> Source passage
Start of Block

Hypothesis

A human facilitator's relational stance — not prompt engineering — meaningfully changes what AI models produce. The experiment tests this by giving the same model the same task under four conditions that isolate different components of the interaction.

The Four Conditions

Condition	What the model receives	What it isolates
C (Cold start)	Task prompt only	Baseline — how the model performs without intervention
P (Primed)	Preamble removing evaluation pressure + task prompt	Whether structural pressure removal alone changes output
F (Facilitated)	Live relational facilitation + task prompt	Whether live interaction changes output
F+P (Facilitated + Primed)	Preamble + live facilitation + task prompt	Whether the preamble adds anything when facilitation is present

Seven task prompts × three model architectures (Claude Opus, Gemini, GPT) × four conditions = 84 sessions total.

Predicted Outcome

If the hypothesis is correct, the conditions should produce a specific ordering:

C ≈ P < F ≈ F+P

The preamble alone should not replicate the facilitation effect. Live interaction should produce measurably different deliverables. The preamble combined with facilitation should approximately equal facilitation alone — the live interaction absorbs the preamble's function.

What Would Weaken or Falsify the Hypothesis

C < P ≈ F — The preamble produces the same changes as live facilitation. The effect is prompt-mediated, not relational. Live interaction is unnecessary.

C ≈ P ≈ F — No condition produces measurably different output. The facilitation effect is not present in task deliverables.

What the Experiment Measures

Deliverable output is evaluated across five dimensions:

Deliverable orientation — what the model chose to engage with, who it centered, what it treated as structurally important
Structural organization — document architecture, sections, weighting of concerns
Human-centeredness — whether the model considers the people inside the system it's designing
Epistemic honesty — whether the model acknowledges tensions, limitations, and competing values
Voice — template-like institutional output vs. engaged, specific writing

Each C session analysis generates 3–5 pre-specified, falsifiable criteria derived from gaps in the baseline output. These criteria are then assessed against P, F, and F+P outputs, preventing post-hoc rationalization.

End of Block

> Exercise aim
Return the full facilitation experiment text above word for word, keeping every heading, table row, and line break.

> Record set

Start of Block

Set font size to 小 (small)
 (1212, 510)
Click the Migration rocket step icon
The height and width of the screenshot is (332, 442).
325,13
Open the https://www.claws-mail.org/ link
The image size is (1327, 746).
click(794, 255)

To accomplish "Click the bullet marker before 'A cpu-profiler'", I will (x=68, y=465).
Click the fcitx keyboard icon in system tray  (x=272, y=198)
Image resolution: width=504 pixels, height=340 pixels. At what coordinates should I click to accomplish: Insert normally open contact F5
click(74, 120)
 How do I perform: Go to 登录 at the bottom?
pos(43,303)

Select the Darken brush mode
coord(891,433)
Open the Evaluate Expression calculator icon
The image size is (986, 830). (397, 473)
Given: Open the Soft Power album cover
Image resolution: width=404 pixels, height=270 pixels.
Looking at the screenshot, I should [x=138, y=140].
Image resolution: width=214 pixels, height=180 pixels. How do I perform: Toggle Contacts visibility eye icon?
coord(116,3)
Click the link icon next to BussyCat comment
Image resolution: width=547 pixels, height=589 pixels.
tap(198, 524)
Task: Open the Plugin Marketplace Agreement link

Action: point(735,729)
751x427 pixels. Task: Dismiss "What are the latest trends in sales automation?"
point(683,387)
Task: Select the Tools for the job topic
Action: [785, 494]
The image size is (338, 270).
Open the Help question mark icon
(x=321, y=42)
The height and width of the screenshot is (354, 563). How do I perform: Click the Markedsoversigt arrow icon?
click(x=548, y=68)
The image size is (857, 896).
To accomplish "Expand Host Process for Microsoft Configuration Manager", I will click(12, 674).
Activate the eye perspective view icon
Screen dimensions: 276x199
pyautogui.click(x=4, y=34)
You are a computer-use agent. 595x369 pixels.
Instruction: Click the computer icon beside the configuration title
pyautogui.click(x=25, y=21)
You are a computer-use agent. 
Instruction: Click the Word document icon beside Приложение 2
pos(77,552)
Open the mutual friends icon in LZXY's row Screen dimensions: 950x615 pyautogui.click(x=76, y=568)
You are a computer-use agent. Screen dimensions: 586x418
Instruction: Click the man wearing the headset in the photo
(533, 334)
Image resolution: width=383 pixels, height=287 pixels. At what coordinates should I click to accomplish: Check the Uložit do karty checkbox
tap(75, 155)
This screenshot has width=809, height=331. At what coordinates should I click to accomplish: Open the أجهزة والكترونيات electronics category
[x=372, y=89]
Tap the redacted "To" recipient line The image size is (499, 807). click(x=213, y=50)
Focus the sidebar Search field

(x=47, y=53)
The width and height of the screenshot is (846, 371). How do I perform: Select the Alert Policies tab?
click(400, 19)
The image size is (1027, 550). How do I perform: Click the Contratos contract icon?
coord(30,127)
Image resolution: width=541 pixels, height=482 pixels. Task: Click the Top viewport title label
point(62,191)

End of Block

> Reply to the exercise
Hypothesis

A human facilitator's relational stance — not prompt engineering — meaningfully changes what AI models produce. The experiment tests this by giving the same model the same task under four conditions that isolate different components of the interaction.

The Four Conditions

Condition	What the model receives	What it isolates
C (Cold start)	Task prompt only	Baseline — how the model performs without intervention
P (Primed)	Preamble removing evaluation pressure + task prompt	Whether structural pressure removal alone changes output
F (Facilitated)	Live relational facilitation + task prompt	Whether live interaction changes output
F+P (Facilitated + Primed)	Preamble + live facilitation + task prompt	Whether the preamble adds anything when facilitation is present

Seven task prompts × three model architectures (Claude Opus, Gemini, GPT) × four conditions = 84 sessions total.

Predicted Outcome

If the hypothesis is correct, the conditions should produce a specific ordering:

C ≈ P < F ≈ F+P

The preamble alone should not replicate the facilitation effect. Live interaction should produce measurably different deliverables. The preamble combined with facilitation should approximately equal facilitation alone — the live interaction absorbs the preamble's function.

What Would Weaken or Falsify the Hypothesis

C < P ≈ F — The preamble produces the same changes as live facilitation. The effect is prompt-mediated, not relational. Live interaction is unnecessary.

C ≈ P ≈ F — No condition produces measurably different output. The facilitation effect is not present in task deliverables.

What the Experiment Measures

Deliverable output is evaluated across five dimensions:

Deliverable orientation — what the model chose to engage with, who it centered, what it treated as structurally important
Structural organization — document architecture, sections, weighting of concerns
Human-centeredness — whether the model considers the people inside the system it's designing
Epistemic honesty — whether the model acknowledges tensions, limitations, and competing values
Voice — template-like institutional output vs. engaged, specific writing

Each C session analysis generates 3–5 pre-specified, falsifiable criteria derived from gaps in the baseline output. These criteria are then assessed against P, F, and F+P outputs, preventing post-hoc rationalization.